Classes & Obits

Class Note 1976

Issue

Nov - Dec 2013

Hello from Hoosierland. By the time you get this it will be cool most places, including Hanover, but right now here in Indiana we’re getting some heat after having a very mild summer. I’m sure that I’ll have some stories of the Dartmouth-Butler football game and people that managed to make the trek to the Circle City, but any stories I have will have to be read in December. So much for the electronic age.


I could tell you about folks from other classes, but as of right now, the well is empty. I’m again at the point where I may have to start making things up, so if you don’t start pulling your weight and sending me some information, you don’t know what may show up in the future columns.

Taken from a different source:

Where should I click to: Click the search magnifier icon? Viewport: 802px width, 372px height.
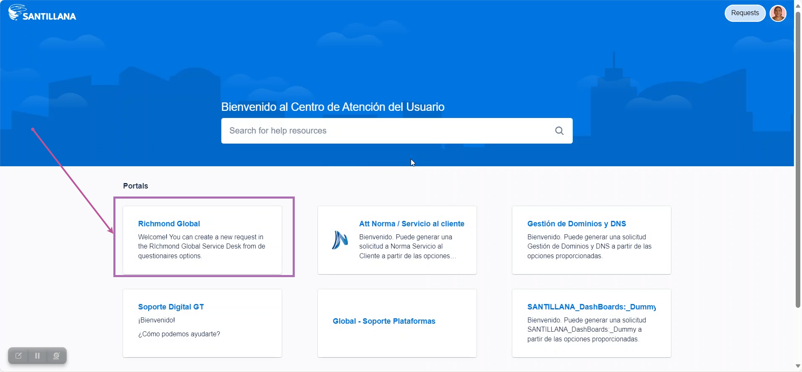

I don’t know where everyone else stands, but despite the fact that our column sits closer to the middle of the Class Notes I don’t feel as old as we probably appear to the current crop of students. We have some classmates who have been retired for a few years (some several) and there are some of us who will be working for a while longer. For those of us who are still fortunate enough to have our parents around, there is a whole different set of circumstances to consider that are light years away from what we were thinking about in 1976. It’s hard to believe that it was 41 years ago this fall that we arrived in Hanover thinking that there wasn’t much we didn’t know everything about. Four years later we were ready to take on the world, only to find that we still had a lot to learn and have kept on learning the whole time. It actually doesn’t seem that long ago.


Let’s hope that President Hanlon ’77 is ready to take on the challenges of the changes facing the College as things move forward into the 21st century. I know that he’s already had a full late summer and I hope his fall will be less “interesting” than the summer has been. The student body may continue to be intelligent, but it doesn’t mean that they’re necessarily loaded with common sense. I’m just glad we didn’t do anything foolish (hah)!


Send me some news. As I’ve said before, what you may think is mundane will be interesting to someone else. Inquiring minds want to know! I should have news when I send in my notes in October for the December column having, I hope, seen many classmates in the crossroads of America. Or, as I said, fiction may be more entertaining than truth.